● Records provided:
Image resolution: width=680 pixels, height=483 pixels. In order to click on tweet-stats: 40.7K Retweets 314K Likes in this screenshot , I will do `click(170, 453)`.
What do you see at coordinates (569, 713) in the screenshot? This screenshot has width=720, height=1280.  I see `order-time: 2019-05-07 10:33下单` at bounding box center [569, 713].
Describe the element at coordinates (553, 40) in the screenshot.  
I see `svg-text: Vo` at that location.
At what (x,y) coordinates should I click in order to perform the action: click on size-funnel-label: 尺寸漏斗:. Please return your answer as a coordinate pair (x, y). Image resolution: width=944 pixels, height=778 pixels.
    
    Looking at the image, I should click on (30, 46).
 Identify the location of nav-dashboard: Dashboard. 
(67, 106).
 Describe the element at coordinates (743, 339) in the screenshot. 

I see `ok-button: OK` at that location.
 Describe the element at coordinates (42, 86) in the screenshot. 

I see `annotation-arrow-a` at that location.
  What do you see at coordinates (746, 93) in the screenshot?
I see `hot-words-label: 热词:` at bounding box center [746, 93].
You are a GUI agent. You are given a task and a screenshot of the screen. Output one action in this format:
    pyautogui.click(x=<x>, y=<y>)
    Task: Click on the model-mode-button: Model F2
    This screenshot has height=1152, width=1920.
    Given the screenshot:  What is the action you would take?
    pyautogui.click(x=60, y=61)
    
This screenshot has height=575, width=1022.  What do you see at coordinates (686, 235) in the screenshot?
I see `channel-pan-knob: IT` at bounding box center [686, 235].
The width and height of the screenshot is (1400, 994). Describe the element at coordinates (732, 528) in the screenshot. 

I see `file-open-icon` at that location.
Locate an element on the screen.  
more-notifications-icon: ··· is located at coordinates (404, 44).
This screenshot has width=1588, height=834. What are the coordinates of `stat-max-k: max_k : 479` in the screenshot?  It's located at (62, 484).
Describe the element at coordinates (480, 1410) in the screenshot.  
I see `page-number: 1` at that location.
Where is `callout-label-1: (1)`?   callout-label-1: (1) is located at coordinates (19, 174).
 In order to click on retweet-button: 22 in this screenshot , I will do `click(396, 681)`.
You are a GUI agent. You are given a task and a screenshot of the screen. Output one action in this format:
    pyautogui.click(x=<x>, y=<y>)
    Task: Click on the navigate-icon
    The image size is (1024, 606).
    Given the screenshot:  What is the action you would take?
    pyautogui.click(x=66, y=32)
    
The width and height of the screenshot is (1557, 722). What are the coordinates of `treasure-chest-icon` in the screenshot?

● Task prompt:
Return every line of the data above that contains the word "pixels", copying each one in full.

● Written reply:
Image resolution: width=680 pixels, height=483 pixels. In order to click on tweet-stats: 40.7K Retweets 314K Likes in this screenshot , I will do `click(170, 453)`.
At what (x,y) coordinates should I click in order to perform the action: click on size-funnel-label: 尺寸漏斗:. Please return your answer as a coordinate pair (x, y). Image resolution: width=944 pixels, height=778 pixels.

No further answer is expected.